Project

Research Area | Emergent Neural Networks to Redesign Clinical Testing of Medicines and Learning from Real World Evidence

Research studies led by Dr. Shah, in collaboration with the United States Food and Drug Administration (FDA),  have developed explainable AI and machine learning systems that learn from diverse and inclusive datasets for ethical clinical use and testing of experimental medicines. Real World Data (RWD) and Real World Evidence (RWE) are playing an increasing role in healthcare decisions to support innovative use of Electronic Health Records and other digital sources to benefit from experimental and existing treatments often tested on smaller cohorts of patients  (Project and publication link). For example: phase 3 clinical trials evaluating new therapies and vaccines are among the most complex experiments performed in medicine on small numbers of eligible patients. Around 50% of phase 3 trials fail and in some cases lead to adverse events. This high failure rate also counteracts patients consenting to treatments by experimental therapies as the last resort discussed in a review co-authored by Dr. Shah in a Cell press journal (Publication link) . The  FDA states that another significant challenge is the difficulty of predicting clinical results in a wider patient base in the real world vs. phase 3 randomized trials. Example of research projects, collaborations and resulting peer-reviewed publications  led by Dr. Shah are listed.

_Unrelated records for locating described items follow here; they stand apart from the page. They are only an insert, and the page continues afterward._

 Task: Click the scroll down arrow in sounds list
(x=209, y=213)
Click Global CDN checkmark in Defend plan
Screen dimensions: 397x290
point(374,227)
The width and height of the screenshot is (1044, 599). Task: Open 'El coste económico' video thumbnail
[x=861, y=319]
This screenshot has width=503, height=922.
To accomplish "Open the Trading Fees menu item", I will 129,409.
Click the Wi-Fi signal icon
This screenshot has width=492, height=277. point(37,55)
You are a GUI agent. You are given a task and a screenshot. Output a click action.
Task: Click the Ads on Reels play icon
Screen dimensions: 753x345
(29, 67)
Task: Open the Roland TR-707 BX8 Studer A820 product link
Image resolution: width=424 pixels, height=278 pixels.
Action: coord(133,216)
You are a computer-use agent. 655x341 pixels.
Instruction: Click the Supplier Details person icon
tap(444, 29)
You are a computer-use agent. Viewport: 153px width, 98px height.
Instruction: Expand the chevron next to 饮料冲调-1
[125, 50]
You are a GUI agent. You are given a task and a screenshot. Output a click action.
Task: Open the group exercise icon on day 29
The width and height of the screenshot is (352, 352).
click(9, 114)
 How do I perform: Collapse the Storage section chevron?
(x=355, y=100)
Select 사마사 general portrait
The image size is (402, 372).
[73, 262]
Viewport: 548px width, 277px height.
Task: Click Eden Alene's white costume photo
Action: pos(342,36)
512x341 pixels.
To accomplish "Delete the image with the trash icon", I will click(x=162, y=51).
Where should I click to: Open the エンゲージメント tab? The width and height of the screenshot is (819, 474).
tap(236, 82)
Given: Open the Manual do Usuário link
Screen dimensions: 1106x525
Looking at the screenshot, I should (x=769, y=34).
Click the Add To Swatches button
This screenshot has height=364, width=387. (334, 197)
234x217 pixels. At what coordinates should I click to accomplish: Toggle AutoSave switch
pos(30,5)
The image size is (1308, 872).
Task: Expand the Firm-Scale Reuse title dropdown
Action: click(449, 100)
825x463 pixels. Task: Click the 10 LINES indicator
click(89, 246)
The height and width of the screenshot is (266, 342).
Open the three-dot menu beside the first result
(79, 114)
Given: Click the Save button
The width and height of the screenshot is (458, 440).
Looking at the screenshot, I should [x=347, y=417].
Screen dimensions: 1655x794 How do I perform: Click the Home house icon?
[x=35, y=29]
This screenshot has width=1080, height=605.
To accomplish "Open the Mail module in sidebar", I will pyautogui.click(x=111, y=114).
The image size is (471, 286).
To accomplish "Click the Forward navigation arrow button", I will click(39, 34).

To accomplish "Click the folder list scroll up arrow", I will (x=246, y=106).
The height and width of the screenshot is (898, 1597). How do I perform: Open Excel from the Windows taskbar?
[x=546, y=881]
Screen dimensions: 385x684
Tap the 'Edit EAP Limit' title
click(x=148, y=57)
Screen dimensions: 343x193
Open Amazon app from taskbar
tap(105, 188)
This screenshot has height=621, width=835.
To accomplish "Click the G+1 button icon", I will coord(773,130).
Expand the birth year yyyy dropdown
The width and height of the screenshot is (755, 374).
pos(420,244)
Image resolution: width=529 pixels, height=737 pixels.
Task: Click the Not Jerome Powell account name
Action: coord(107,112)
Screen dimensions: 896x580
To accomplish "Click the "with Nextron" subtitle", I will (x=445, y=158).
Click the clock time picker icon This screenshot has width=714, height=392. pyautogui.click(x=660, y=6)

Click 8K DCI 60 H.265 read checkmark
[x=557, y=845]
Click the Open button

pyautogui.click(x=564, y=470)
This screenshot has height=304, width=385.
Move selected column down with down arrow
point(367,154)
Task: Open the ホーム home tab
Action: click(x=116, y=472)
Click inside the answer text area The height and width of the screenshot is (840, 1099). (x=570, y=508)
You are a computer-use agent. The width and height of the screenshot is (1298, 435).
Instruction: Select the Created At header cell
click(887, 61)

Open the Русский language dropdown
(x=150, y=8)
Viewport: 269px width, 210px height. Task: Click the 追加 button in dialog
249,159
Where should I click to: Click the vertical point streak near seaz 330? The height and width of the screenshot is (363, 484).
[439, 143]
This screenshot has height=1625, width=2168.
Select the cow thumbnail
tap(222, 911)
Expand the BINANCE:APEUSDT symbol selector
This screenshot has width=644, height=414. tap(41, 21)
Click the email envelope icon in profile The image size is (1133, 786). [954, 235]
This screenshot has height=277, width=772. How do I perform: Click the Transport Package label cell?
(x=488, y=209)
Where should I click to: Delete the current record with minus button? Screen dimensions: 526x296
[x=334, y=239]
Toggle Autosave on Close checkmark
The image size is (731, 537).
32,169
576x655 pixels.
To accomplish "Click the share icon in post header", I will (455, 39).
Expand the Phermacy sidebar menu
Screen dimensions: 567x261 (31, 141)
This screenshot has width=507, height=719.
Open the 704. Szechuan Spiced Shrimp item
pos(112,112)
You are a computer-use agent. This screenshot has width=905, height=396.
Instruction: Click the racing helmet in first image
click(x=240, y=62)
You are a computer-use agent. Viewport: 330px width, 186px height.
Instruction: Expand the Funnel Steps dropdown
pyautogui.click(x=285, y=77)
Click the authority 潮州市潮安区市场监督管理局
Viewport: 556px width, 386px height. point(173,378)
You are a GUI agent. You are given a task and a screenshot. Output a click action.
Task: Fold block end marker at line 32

  •  In a research study led by Dr. Shah novel and non-trivial reward functions for self-learning Reinforcement Learning (RL) algorithms for dose de-escalation studies during clinical trials to alleviate chemotherapy toxicity have been developed . These algorithms learn reward contribution from physician actions and patient states/health without future survival/outcomes information to solve fundamental problems in clinical development of medicines (Project and publication link).
  •  Dr. Shah is the lead Principal Investigator on the Memorandum of Understanding (MOU) 'Health 0.0' between MIT and the United States FDA signed to engender AI and ML research for computational medicine and clinical development. Research activities under this MOU focus on three key themes for development of next-generation medicines by adoption of digital evidence generated by AI and ML: (1) validation and modernizing the clinical trials process, (2) strategies for rational use of AI- and ML-driven learning from real-world data and evidence and, (3) regulatory framework to improve health outcomes for patients and oversight for integration, explanation, and de-risking of AI/ML digital analytics in medical care for patients. Key summary of this MOU was published as a perspective in Nature Digital Medicine (Publication link).
  • In collaboration with regulatory agencies and clinical partners,  a regulatory path for AI and ML software as a medical device and digital medicines developed  by Dr. Shah and his  laboratory has been initiated (Project and publication link,  Presentation link). This research classifies, predicts and enriches novel digital endpoints to benefit patient health, eliminate adverse events, and improve outcomes. This work has significant impact on the ethical decisions facing patients and their families, and regulatory decisions for US FDA and European Medical Agency (Project and publication link).
  •  Dr. Shah, with collaborators from Harvard Medical School and biostatisticians, are investigating the use of observational RWD and RWE to supplement randomized data to train neural networks cognizant of causal inference.